Print the listing word for word, from its first line up to and including the line that contains "Action: tap(102, 48)".

- - - - -

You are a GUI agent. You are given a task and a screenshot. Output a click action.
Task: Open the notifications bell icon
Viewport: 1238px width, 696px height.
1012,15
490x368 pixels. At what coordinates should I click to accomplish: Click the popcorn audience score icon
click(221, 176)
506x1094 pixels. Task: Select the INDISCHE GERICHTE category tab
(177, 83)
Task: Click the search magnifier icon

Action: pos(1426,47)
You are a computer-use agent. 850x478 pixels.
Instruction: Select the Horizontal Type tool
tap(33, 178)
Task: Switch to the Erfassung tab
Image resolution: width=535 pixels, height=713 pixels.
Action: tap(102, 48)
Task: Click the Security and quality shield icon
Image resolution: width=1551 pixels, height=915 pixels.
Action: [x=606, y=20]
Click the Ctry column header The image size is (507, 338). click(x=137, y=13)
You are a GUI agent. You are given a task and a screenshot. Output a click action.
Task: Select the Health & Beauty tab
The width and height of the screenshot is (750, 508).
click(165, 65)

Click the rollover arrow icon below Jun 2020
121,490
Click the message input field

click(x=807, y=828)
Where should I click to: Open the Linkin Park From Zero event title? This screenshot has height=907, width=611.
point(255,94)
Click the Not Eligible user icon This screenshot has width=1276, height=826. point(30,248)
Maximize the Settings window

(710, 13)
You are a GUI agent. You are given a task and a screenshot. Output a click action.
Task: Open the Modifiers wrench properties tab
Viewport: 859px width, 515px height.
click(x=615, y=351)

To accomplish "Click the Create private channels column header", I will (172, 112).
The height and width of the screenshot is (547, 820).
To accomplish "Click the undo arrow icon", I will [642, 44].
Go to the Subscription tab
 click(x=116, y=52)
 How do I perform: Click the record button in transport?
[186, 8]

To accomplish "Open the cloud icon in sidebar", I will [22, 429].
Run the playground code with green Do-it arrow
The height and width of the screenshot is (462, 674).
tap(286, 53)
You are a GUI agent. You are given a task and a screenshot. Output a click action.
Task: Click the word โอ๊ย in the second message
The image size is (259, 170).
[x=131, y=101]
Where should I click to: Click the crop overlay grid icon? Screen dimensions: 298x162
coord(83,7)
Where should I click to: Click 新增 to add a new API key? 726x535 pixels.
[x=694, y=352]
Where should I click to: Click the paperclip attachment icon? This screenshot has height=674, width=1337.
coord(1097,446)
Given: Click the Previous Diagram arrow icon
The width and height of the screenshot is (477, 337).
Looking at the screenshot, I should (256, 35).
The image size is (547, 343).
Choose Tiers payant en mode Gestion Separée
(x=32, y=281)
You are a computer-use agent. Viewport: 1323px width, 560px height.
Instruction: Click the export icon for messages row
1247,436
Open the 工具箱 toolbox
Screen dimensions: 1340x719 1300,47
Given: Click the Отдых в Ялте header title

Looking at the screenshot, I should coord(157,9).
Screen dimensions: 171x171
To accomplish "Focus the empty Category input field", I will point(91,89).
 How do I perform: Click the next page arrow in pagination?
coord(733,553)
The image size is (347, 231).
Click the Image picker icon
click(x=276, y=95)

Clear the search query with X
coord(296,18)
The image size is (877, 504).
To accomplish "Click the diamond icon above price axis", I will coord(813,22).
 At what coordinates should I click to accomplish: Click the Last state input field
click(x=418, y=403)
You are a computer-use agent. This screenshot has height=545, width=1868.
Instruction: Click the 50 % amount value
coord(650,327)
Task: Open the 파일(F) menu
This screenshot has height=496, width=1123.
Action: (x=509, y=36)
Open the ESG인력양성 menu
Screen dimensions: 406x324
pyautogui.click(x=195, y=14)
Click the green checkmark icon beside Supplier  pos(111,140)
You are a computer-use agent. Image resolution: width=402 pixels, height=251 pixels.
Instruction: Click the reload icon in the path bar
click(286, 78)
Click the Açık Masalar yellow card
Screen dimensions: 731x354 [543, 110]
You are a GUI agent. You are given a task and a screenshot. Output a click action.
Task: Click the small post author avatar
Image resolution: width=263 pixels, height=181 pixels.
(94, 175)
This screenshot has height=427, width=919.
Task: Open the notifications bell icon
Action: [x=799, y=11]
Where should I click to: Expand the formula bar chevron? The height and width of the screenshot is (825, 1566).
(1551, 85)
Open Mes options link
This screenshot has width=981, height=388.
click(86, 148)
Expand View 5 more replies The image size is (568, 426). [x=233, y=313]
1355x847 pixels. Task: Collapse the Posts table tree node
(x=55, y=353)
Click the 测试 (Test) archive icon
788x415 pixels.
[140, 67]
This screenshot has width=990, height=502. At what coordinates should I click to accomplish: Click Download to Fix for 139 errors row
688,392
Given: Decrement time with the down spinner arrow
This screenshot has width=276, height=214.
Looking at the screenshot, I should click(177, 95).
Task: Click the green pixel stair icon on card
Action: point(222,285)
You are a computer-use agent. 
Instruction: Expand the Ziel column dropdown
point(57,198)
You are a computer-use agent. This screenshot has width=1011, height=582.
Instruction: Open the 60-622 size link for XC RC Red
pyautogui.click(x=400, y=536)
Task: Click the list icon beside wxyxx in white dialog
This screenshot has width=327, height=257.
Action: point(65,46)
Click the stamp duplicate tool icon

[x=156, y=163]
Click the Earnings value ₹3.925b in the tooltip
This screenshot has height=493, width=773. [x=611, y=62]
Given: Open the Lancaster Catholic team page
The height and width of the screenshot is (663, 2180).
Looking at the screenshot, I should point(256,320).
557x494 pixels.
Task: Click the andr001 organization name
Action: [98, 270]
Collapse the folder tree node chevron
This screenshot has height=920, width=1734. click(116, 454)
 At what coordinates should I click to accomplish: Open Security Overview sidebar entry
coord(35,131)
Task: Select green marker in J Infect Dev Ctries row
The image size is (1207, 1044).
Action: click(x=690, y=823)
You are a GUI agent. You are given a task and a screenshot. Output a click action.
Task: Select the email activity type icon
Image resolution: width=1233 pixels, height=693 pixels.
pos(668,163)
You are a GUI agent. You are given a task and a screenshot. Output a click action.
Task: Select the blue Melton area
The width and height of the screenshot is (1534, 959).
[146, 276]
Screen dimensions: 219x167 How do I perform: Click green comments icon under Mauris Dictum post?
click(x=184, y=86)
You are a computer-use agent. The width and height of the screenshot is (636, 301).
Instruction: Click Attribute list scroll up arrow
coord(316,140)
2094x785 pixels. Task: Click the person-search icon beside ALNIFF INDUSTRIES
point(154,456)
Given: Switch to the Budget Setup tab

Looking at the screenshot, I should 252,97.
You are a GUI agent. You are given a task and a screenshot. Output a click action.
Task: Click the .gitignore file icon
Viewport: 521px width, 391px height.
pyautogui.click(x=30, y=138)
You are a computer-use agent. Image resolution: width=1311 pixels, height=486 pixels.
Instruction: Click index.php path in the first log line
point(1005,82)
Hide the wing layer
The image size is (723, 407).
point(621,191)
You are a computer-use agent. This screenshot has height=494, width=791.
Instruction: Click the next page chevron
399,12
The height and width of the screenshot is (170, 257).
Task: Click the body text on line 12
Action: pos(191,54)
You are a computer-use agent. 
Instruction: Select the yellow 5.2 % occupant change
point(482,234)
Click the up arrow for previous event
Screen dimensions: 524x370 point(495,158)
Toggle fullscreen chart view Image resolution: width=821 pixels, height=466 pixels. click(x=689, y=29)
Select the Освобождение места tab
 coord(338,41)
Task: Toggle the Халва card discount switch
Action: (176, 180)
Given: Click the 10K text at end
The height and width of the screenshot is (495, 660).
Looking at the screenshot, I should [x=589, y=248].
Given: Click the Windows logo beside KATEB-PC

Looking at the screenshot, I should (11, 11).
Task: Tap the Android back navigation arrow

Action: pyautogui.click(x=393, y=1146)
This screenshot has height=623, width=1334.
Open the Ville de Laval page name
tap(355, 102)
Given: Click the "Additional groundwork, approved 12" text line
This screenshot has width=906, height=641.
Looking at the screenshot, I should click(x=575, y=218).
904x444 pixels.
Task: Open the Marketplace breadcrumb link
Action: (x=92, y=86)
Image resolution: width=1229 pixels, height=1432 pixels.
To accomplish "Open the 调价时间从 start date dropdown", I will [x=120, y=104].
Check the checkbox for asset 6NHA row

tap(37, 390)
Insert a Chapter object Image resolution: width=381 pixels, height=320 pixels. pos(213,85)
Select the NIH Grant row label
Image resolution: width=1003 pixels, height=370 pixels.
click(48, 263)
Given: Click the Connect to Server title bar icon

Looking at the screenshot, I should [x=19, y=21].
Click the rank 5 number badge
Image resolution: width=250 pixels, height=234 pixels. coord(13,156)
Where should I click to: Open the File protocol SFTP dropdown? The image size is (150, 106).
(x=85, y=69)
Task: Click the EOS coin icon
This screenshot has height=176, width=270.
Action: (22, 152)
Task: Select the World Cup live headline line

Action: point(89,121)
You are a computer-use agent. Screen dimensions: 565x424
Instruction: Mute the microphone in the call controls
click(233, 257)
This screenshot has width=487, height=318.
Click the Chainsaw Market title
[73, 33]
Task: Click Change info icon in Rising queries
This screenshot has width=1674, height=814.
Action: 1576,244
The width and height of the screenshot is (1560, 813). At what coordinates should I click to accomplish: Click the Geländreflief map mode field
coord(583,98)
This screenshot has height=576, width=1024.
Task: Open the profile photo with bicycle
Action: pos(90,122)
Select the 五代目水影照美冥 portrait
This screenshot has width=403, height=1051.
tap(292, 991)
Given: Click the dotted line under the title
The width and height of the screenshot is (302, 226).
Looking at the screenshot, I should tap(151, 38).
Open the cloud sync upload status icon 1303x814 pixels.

- - - - -

— REPLY TO THE EXERCISE —
You are a GUI agent. You are given a task and a screenshot. Output a click action.
Task: Open the notifications bell icon
Viewport: 1238px width, 696px height.
1012,15
490x368 pixels. At what coordinates should I click to accomplish: Click the popcorn audience score icon
click(221, 176)
506x1094 pixels. Task: Select the INDISCHE GERICHTE category tab
(177, 83)
Task: Click the search magnifier icon

Action: pos(1426,47)
You are a computer-use agent. 850x478 pixels.
Instruction: Select the Horizontal Type tool
tap(33, 178)
Task: Switch to the Erfassung tab
Image resolution: width=535 pixels, height=713 pixels.
Action: tap(102, 48)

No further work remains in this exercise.